Before the 1990s ended, however, more than a million lives were lost in African internal armed conflicts. The ECOMOG operations in Liberia did indicate serious problems in need of urgent address, such as internal mandating, command and control, financial and material contributions. More broadly were questions of general relations among ECOWAS, the Organisation of African Unity and the United Nations. Civil war broke out in Sierra Leone in March 1991 that lasted until 1996, when elections were organized by the international community. But the instability in Sierra Leone also led to Nigerian-led ECOMOG military intervention.
It is these events that stimulated the author to look at the devised new peacekeeping concepts under the vernacular of “second generation peacekeeping,” “wider peacekeeping,” “peace support operations” and “strategic peacekeeping,” advanced by other scholars and of course, to put forward his own conceptual formulation. Olonisakin’s theoretical thesis involves the strategy of peace creation which combines peacekeeping with peace enforcement to control the conflict, and to bring about an atmosphere of peace. One follows the evolution of peacekeeping, first outlined by the Secretary-General of the United Nations in 1956 throughout the Cold War era, until the traditional peacekeeping decline in the post-Cold War which energized the search for a new concept.

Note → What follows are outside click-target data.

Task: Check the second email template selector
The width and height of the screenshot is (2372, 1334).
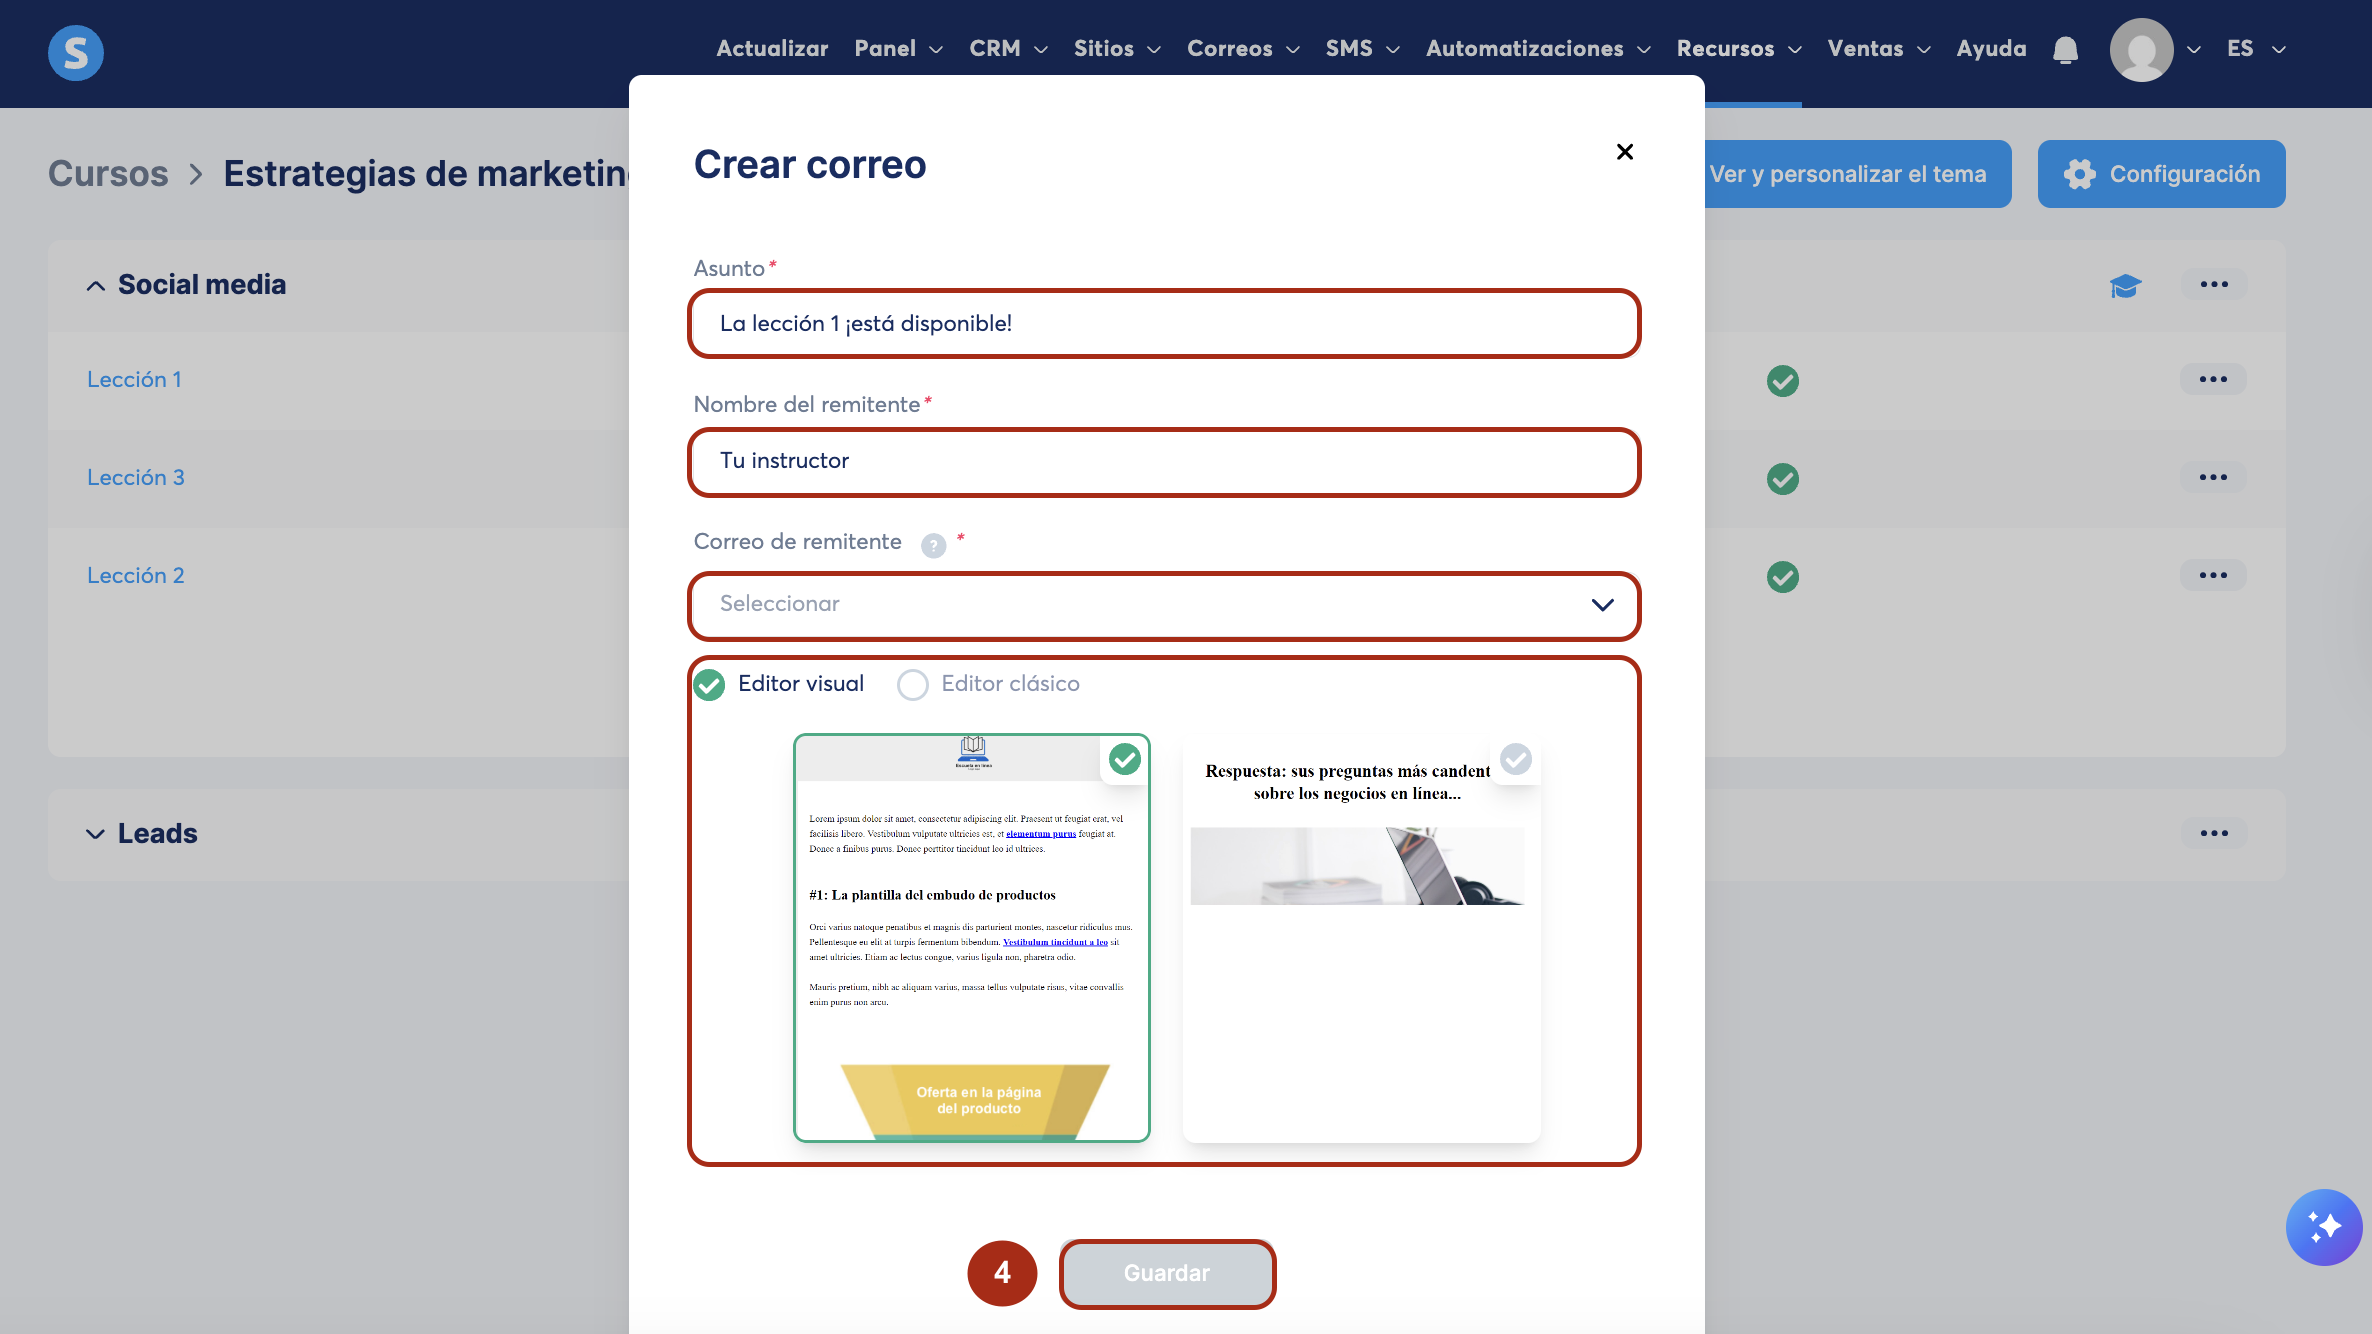Action: pos(1515,760)
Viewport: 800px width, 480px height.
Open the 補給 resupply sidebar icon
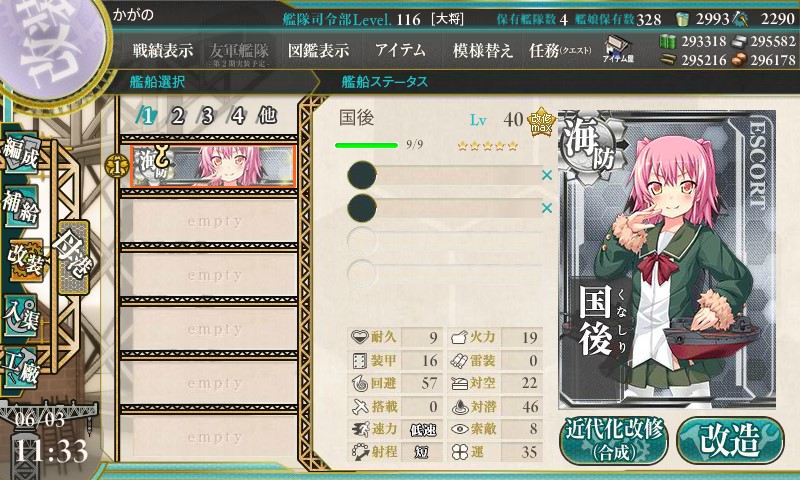(21, 206)
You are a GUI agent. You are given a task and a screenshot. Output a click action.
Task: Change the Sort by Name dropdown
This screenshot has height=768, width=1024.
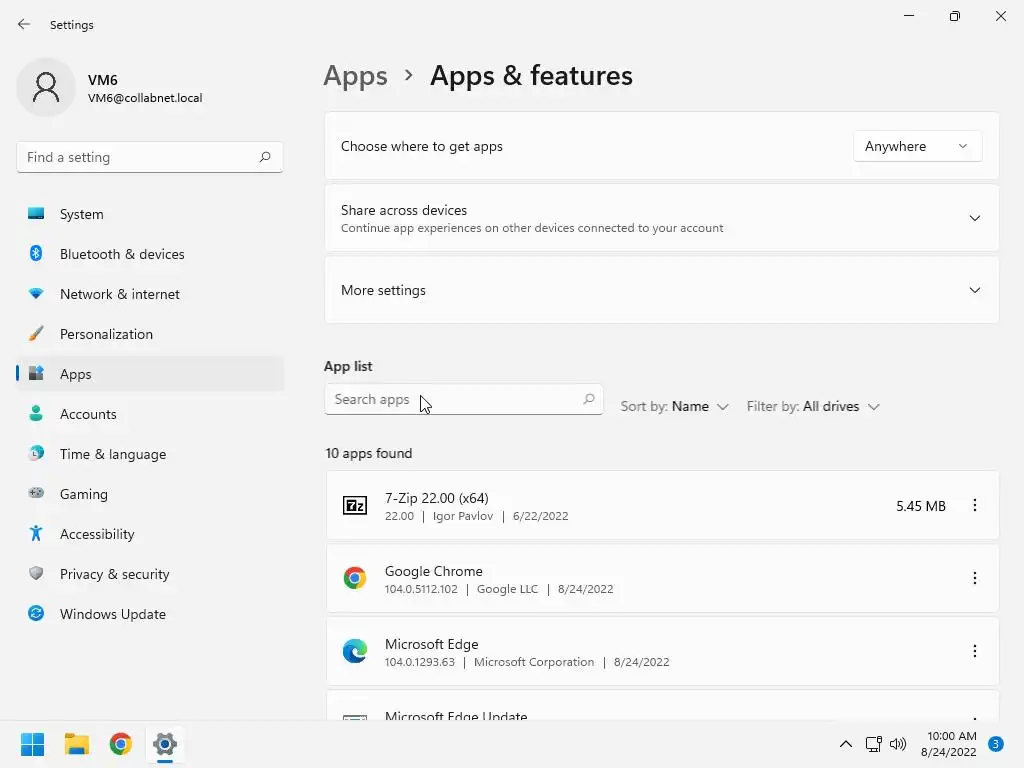coord(675,407)
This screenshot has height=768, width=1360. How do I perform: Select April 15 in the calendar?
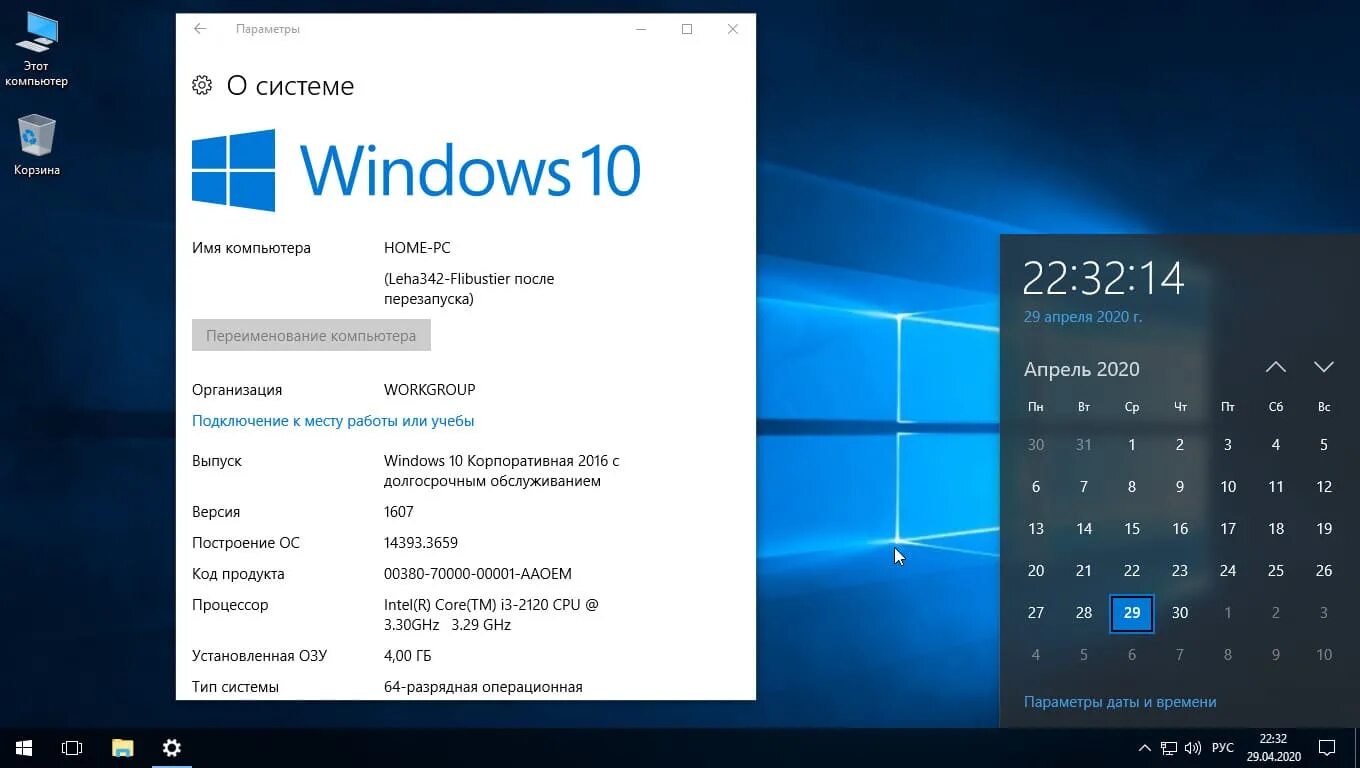click(1131, 528)
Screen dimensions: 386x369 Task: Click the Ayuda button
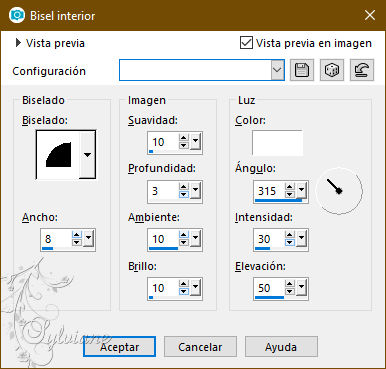[x=281, y=347]
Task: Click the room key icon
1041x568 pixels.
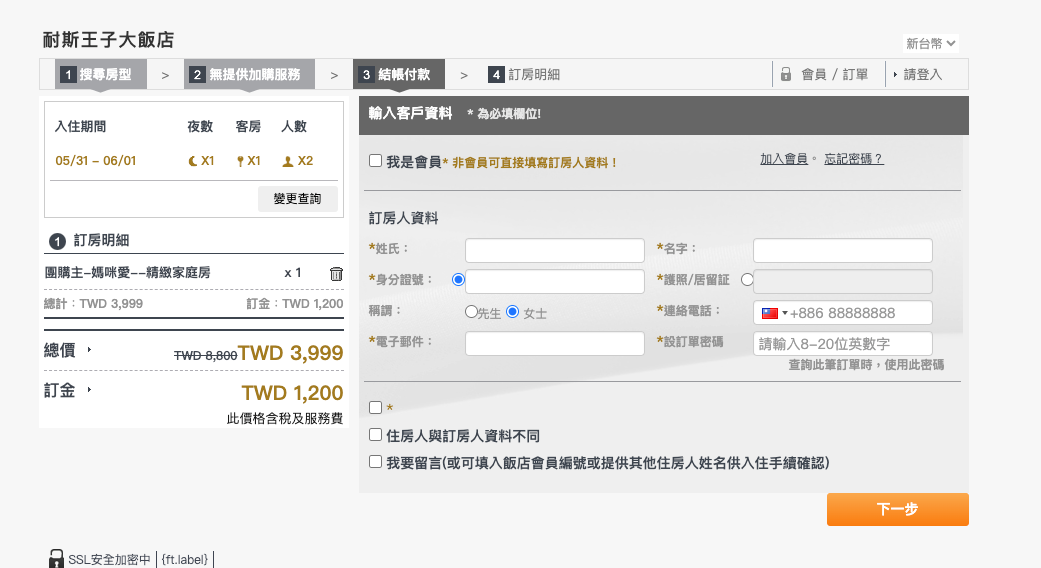Action: pos(240,161)
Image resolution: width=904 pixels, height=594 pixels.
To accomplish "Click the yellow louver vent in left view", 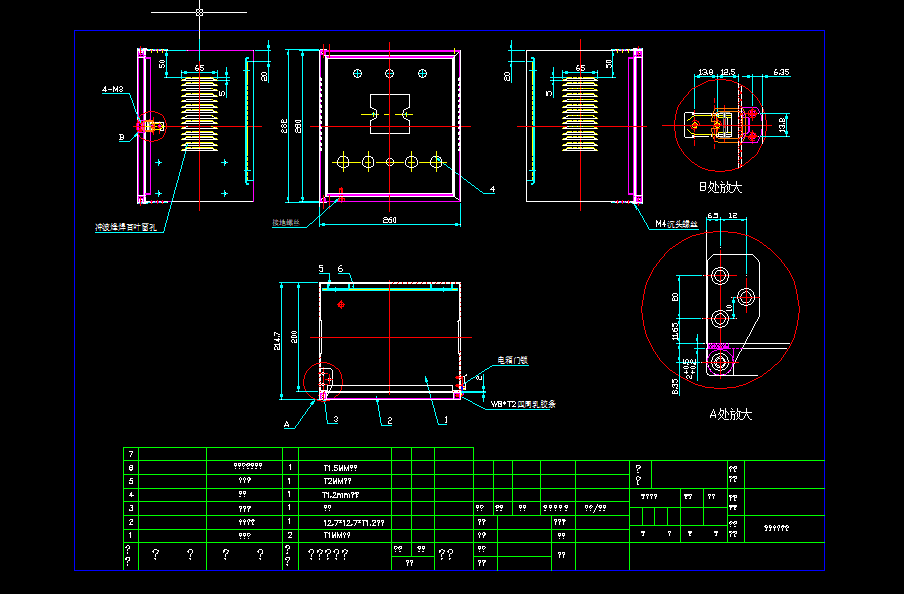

The reader is taken on an excursion of both the United Nations peacekeeping operations in inter-state and intra-state conflicts, and in a synoptic fashion, the experiences of regional bodies in responding to conflicts in their areas of primary concern during the Cold War era. In a logical sequence, the reader then encounters the challenges confronting the peacemakers in the post-Cold War period through the author’s analysis of the Liberian civil war. All aspects of the history, events and conduct of the Liberian civil war are stressed once the east-west ideological rivalry ended. This analysis includes the political, legal and financial circumstances involved in the creation of the force, and an assessment of how it carried out its mandate. ECOMOG’s change of role during its operation, and its effectiveness during each of the phases is appraised with great care. To this reviewer, the most innovative part of the book involves the author’s analysis of the military aspects of the ECOMOG operational approach. He relies on the situation in the field via assessment of command, control, logistics and training within the force. As a civilian, the author relied on data obtained largely from ECOMOG, interviews of its personnel who served in various stages of its operation, as well as official documentary evidence. Politics surrounding the ECOMOG operation in Liberia, and, to some extent, in Sierra Leone are also analyzed.
Discussion of the military issues pursues two separate channels: the planning and nature of the operation during the different phases that focus on operational difficulties; and, ECOMOG’s organization which reveals problems of command and control, such as differences in training, military doctrine and logistics that necessitated evaluation of field research. Success by ECOMOG involved cohesion among the different contingents that comprised the multinational force. Hence the impact of the sociological dimensions of ECOMOG are explored as they affected its ability to create peace. Commonalities and differences throughout the force influenced its operation. These aspects and the organizational politics are shown to expose weaknesses and strengths of ECOMOG.
Subsequently, the Heads of Member States of ECOWAS agreed in October 1998 to the establishment of an ECOWAS Conflict Resolution Mechanism that included a Mediation and Security Council, empowered to authorize military support missions.The former ad hoc ECOMOG has become an institutionalized ECOWAS stand-by force. These changes are not considered.
In the author’s conclusion, the reader revisits what the earlier chapters addressed, but where the author extracts the salient points to reinforce his advocacy of the conceptual thesis presented. For the future, the reader will find the author’s required set of conditions before peace creation could be employed. The author’s questionnaire, submitted to members of the ECOMOG force, from which information was gathered and evaluated, is included.
This study adds to the literature on regional peacekeeping, and is worthy of reading to ascertain whether the conceptual model will remain purely an academic exercise or one that can be put into practice.